WORK ORDER: Below are the records; count how many of their lines hold the string "agent" and give the number alone.

TASK INPUT:
-- Opening Marker --

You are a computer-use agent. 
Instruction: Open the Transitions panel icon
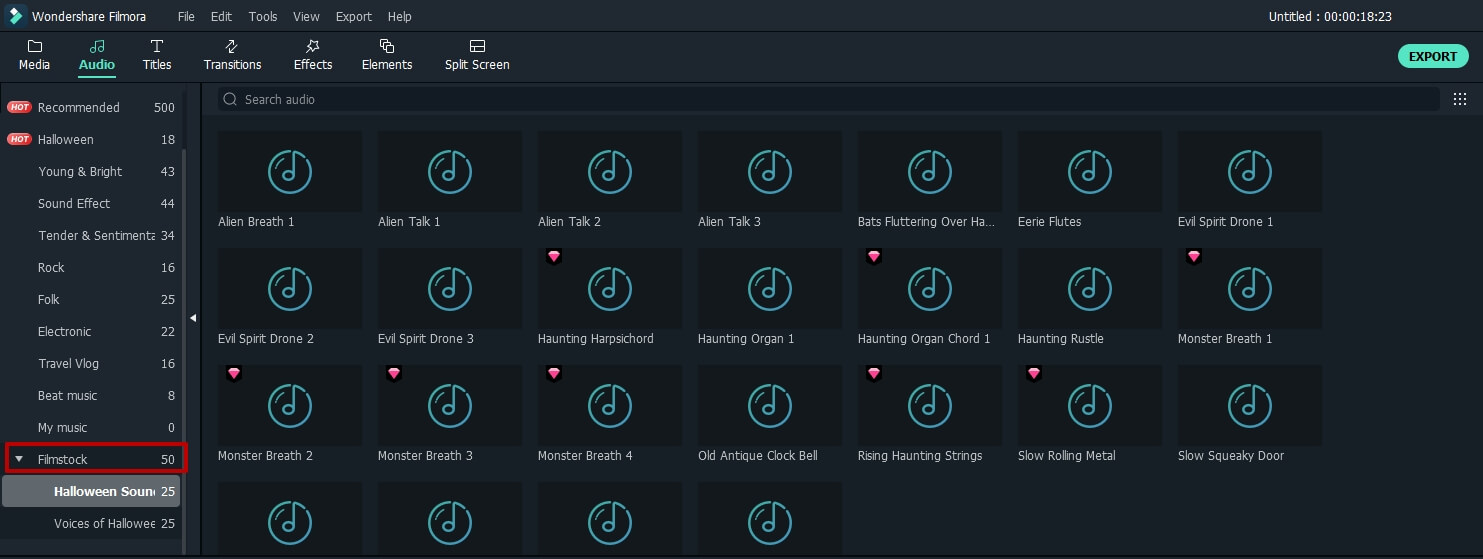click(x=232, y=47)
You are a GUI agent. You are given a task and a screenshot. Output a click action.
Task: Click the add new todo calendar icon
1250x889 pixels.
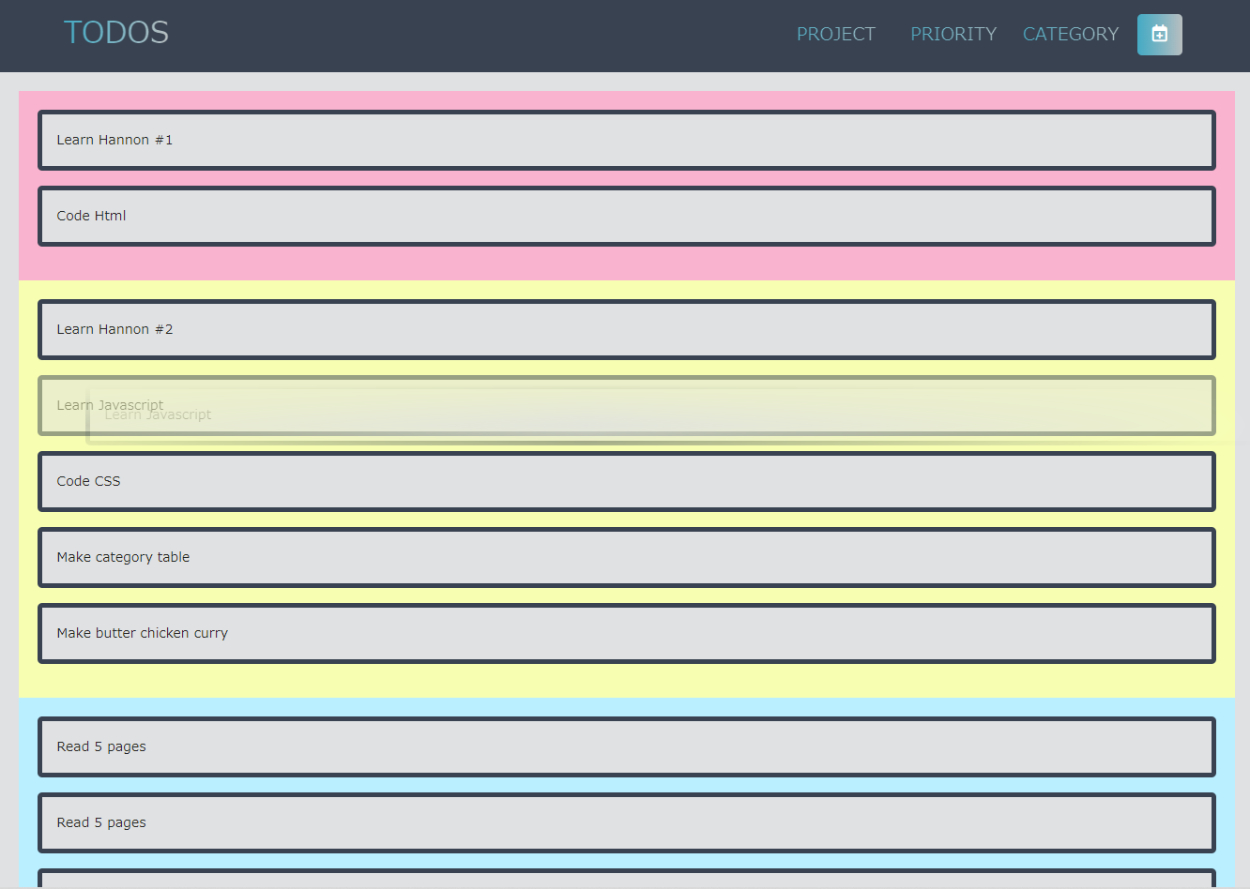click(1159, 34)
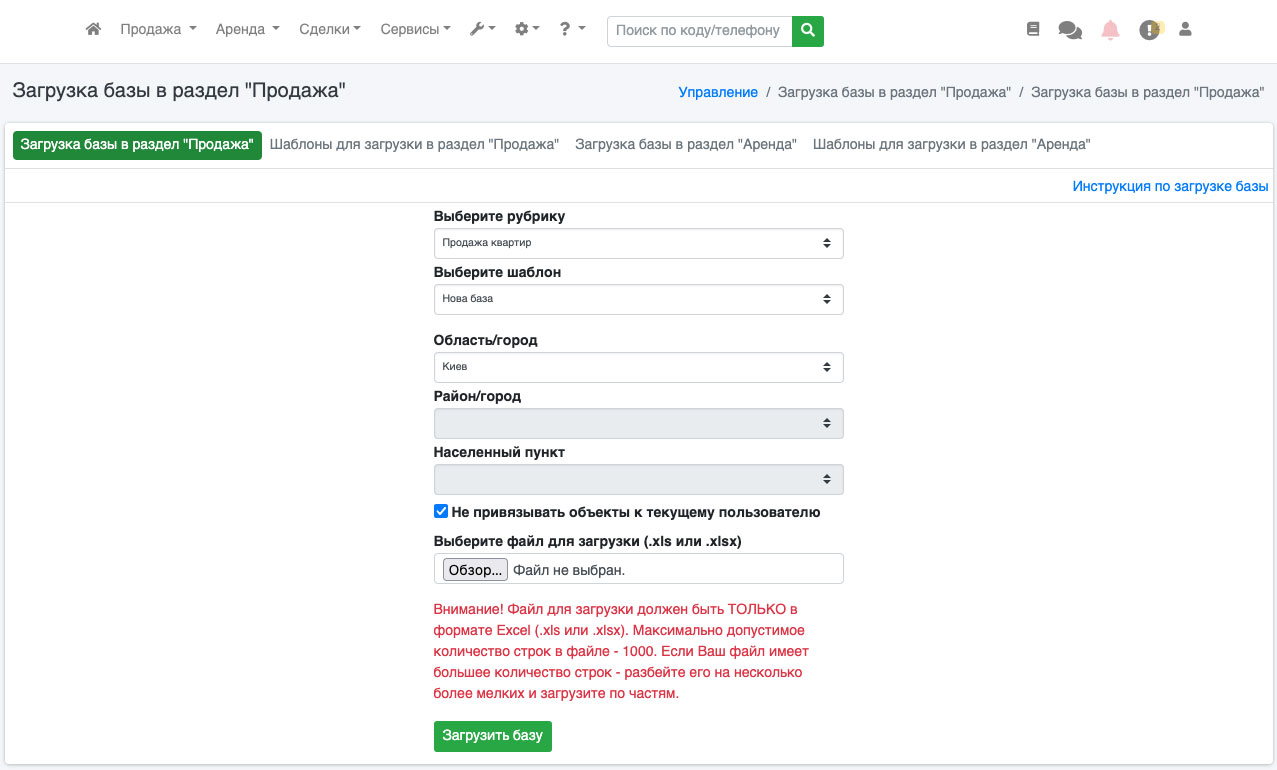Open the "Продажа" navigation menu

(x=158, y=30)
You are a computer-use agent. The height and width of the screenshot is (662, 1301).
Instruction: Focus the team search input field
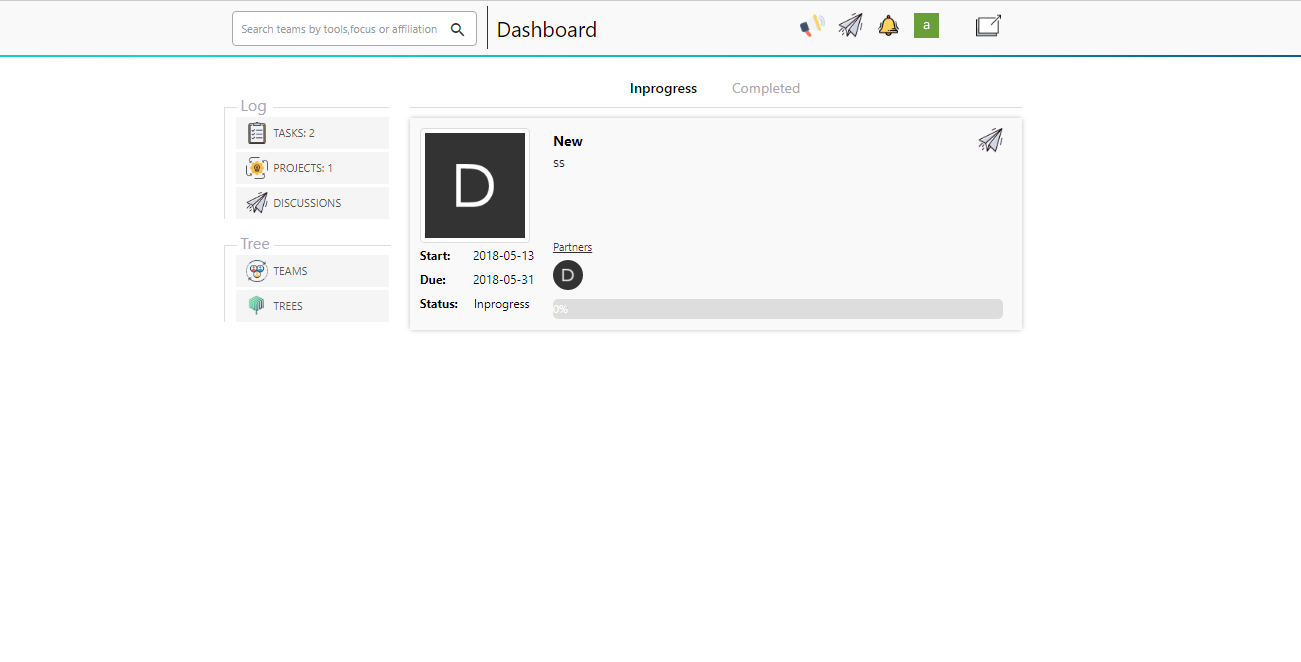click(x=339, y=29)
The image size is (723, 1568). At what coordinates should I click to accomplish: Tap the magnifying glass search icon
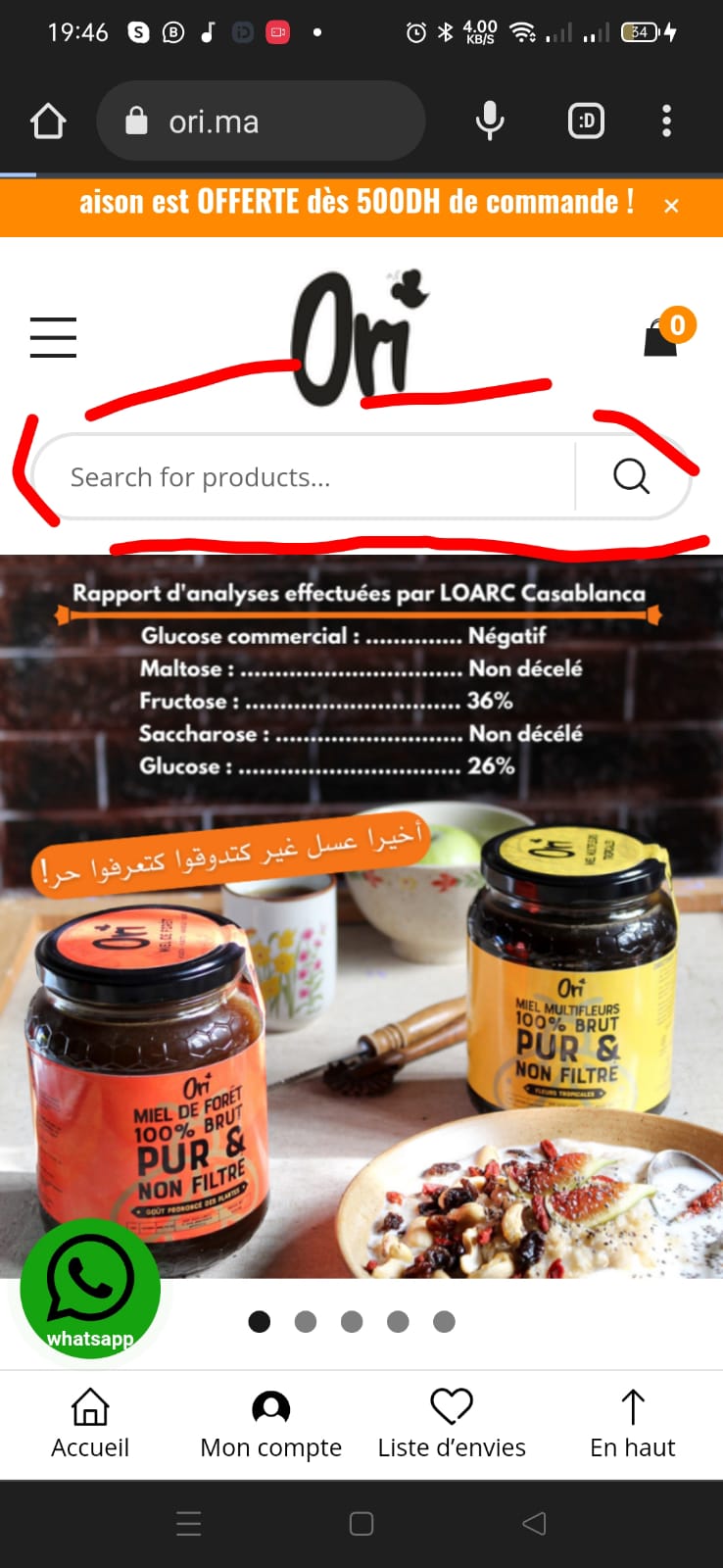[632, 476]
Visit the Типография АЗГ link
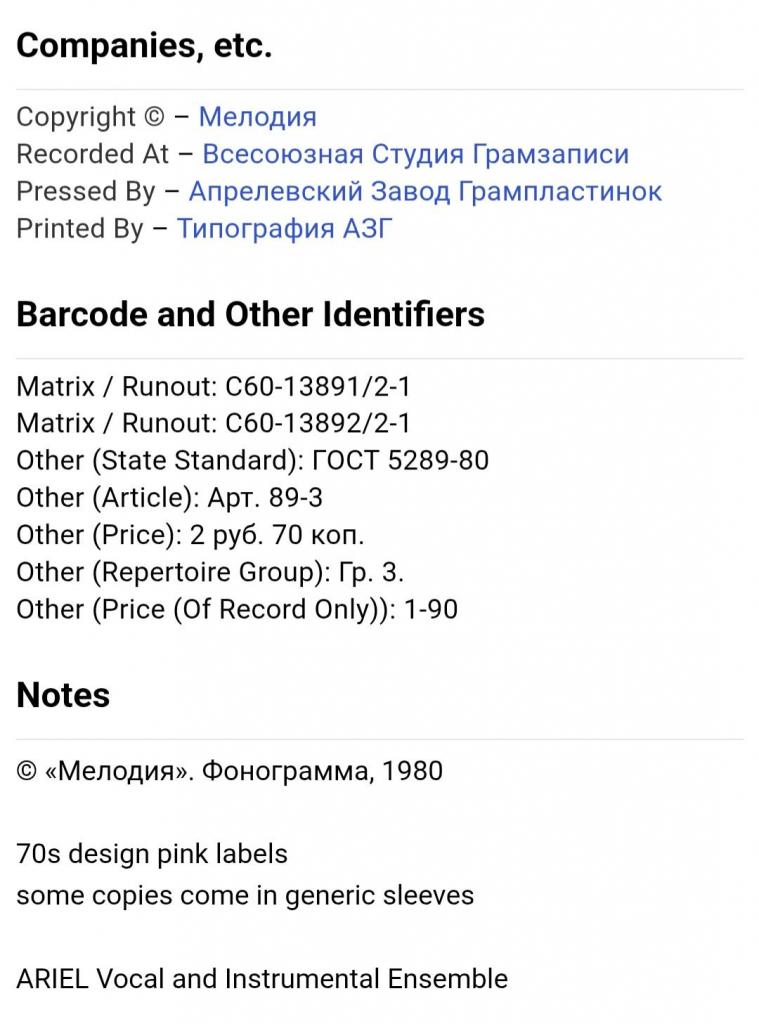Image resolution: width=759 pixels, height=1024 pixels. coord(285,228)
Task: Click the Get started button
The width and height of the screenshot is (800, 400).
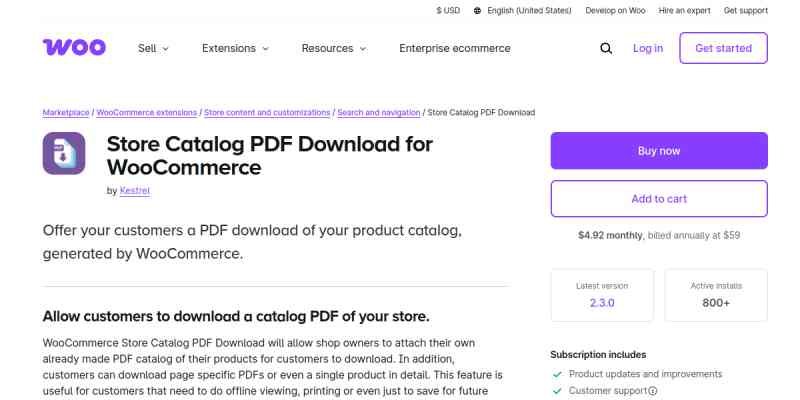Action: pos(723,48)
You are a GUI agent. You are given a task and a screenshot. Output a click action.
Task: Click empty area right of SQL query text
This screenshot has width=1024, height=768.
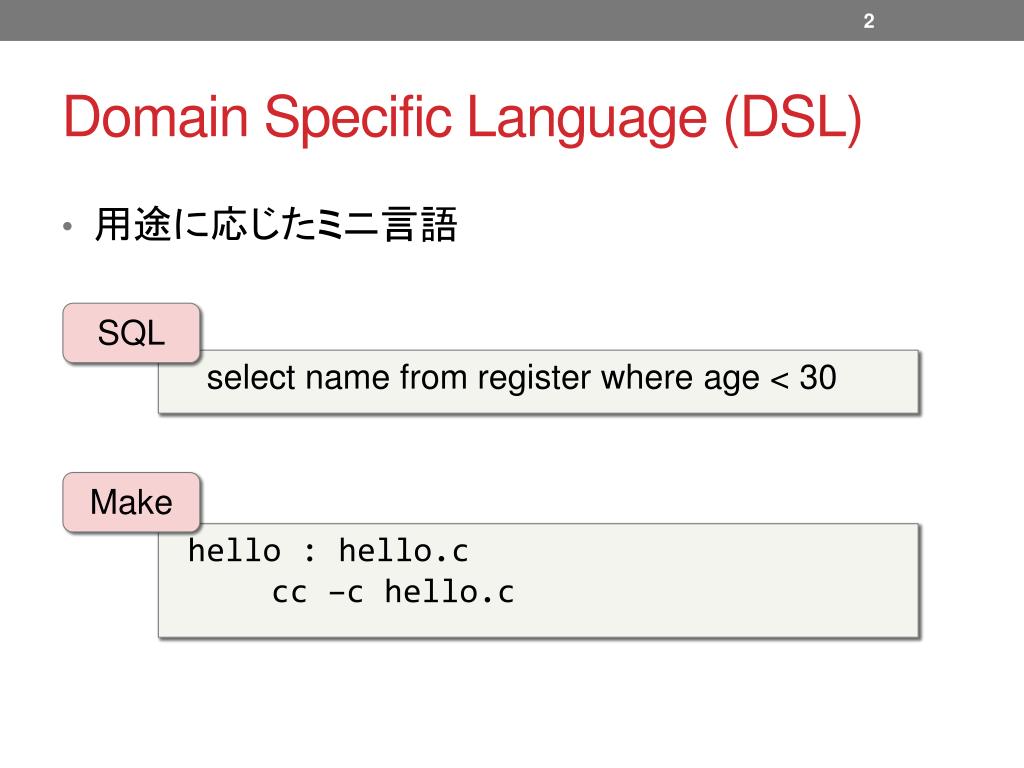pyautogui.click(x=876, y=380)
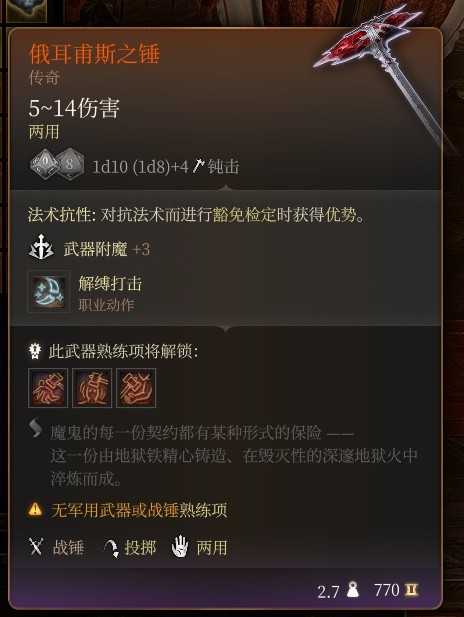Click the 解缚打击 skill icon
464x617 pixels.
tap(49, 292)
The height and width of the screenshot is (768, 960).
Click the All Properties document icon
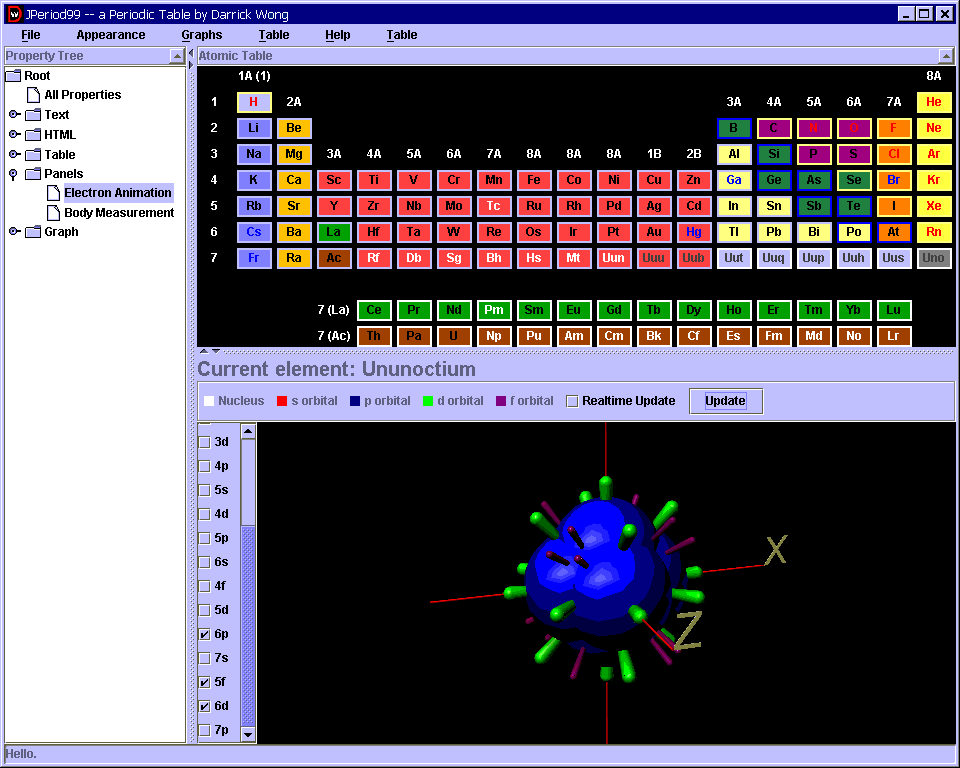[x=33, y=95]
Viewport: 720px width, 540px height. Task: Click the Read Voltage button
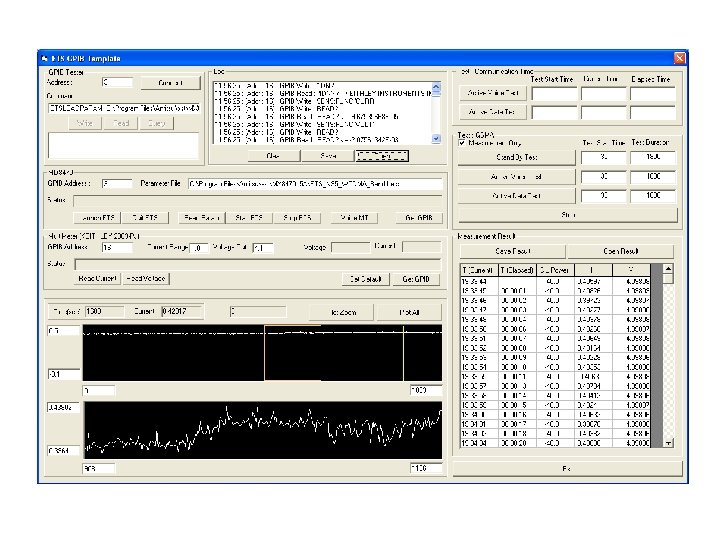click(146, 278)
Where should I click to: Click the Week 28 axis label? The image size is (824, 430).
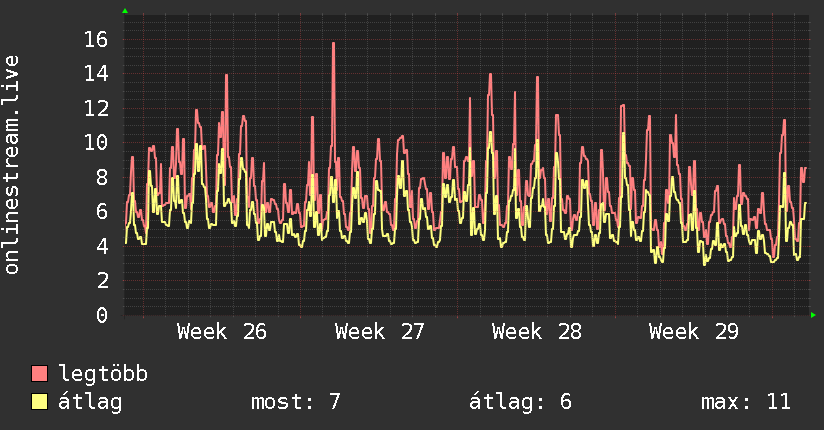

-- Closing Marker --

ANSWER SECTION: 4